By Arsh Tushar Mogre
BENGALURU (Reuters) – India’s retail inflation accelerated to a five month high of 7.30% in September due to surging food prices, staying well above the Reserve Bank of India’s (RBI) upper tolerance band for a ninth month, a Reuters poll found.
Fueled by erratic rainfall and supply shocks from Russia’s invasion of Ukraine, prices of daily consumables like cereals and vegetables which form the largest category in the inflation basket have climbed over the past two years.
Already reeling from COVID-19 pandemic-induced economic shocks, India’s poor and middle classes will be further hit by the increases as they spend a large chunk of income on food.
The Oct. 3-7 Reuters poll of 47 economists suggested inflation – as measured by the Consumer Price Index – rose to an annual 7.30% in September from 7.00% the previous month. If realised, that would be the highest since May 2022.
Forecasts for the data, due at 1200 GMT on Oct. 12, ranged between 6.60% and 7.80%. Some 91% of economists, 43 of 47, expected inflation to be 7.00% or higher, suggesting the bias was for prices to go up further.
“There is a strong pressure from food that is playing out. What is even more worrying is the cereals and pulses inflation which has remained low for quite some time, will rise at an unprecedented pace,” said Dharmakirti Joshi, chief economist at Crisil.

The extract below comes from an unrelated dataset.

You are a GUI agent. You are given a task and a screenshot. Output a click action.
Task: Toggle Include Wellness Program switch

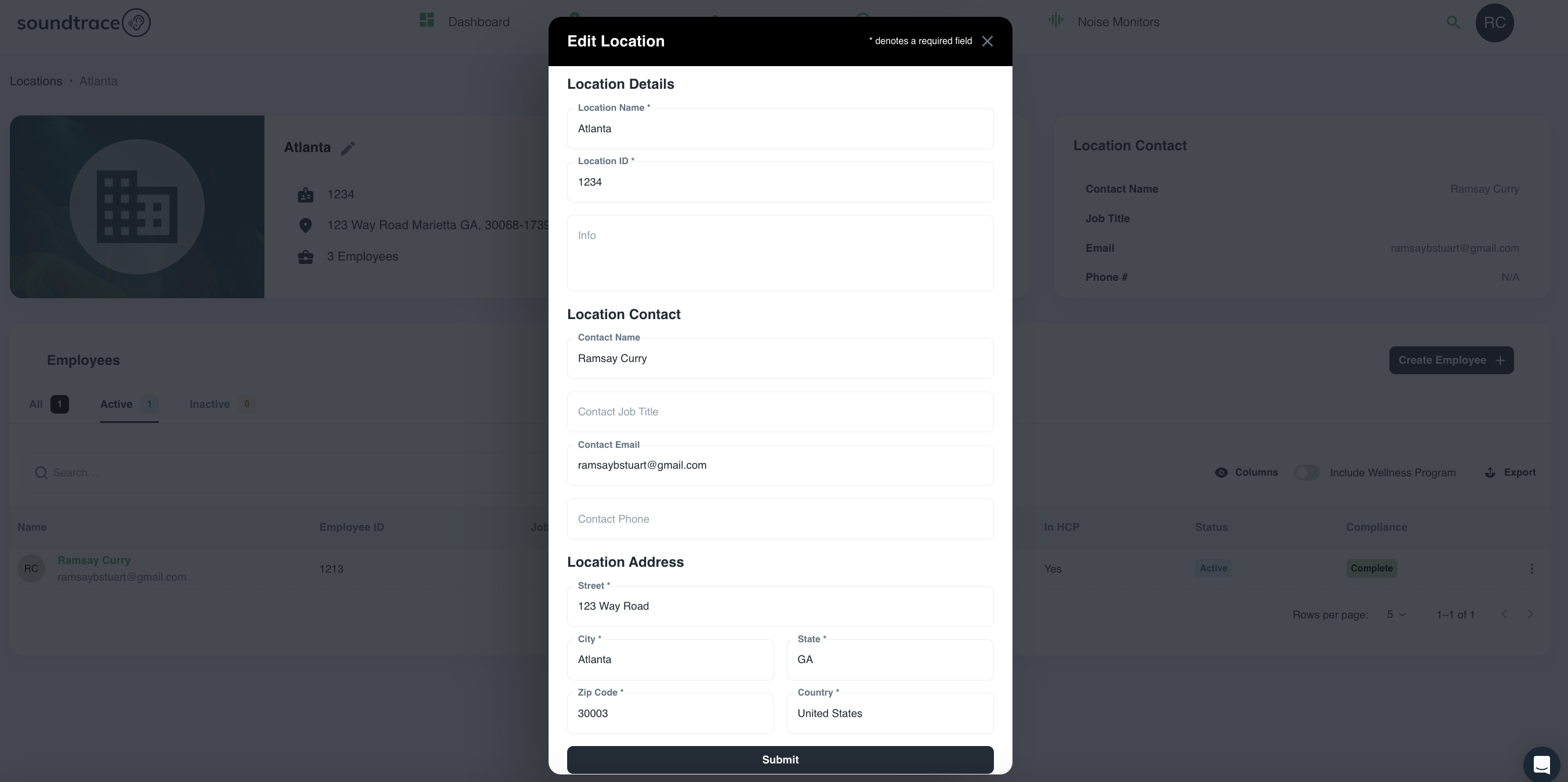(x=1306, y=473)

“Will monetary policy action be able to contain it? Very honestly, it will not. It will arrest inflation expectations from moving on to the higher side, but fiscal policy has a greater role to play.”
The Indian government has introduced measures to calm local prices, including some export restrictions on rice to temper inflation. But consumer prices have remained defiant and stayed above the RBI’s upper tolerance limit this year.
A weakening currency is also not helping. The battered Indian rupee hit a new low of 82.32/$ on Friday and was expected to remain under pressure over the next six months, a separate Reuters poll of FX analysts showed.
That is likely to pressure the RBI, which has raised its key repo rate by 190 basis points in four moves this year, to intensify its interest rates hikes.
“Against a more hostile global backdrop and a stickier inflation trajectory at home, we now expect a terminal rate of 6.75% – previously 6.25% – in this cycle,” said Sajjid Chinoy, chief India economist at J.P. Morgan.
“To the extent the rupee weakens, there will be passthrough effects to the CPI trajectory.”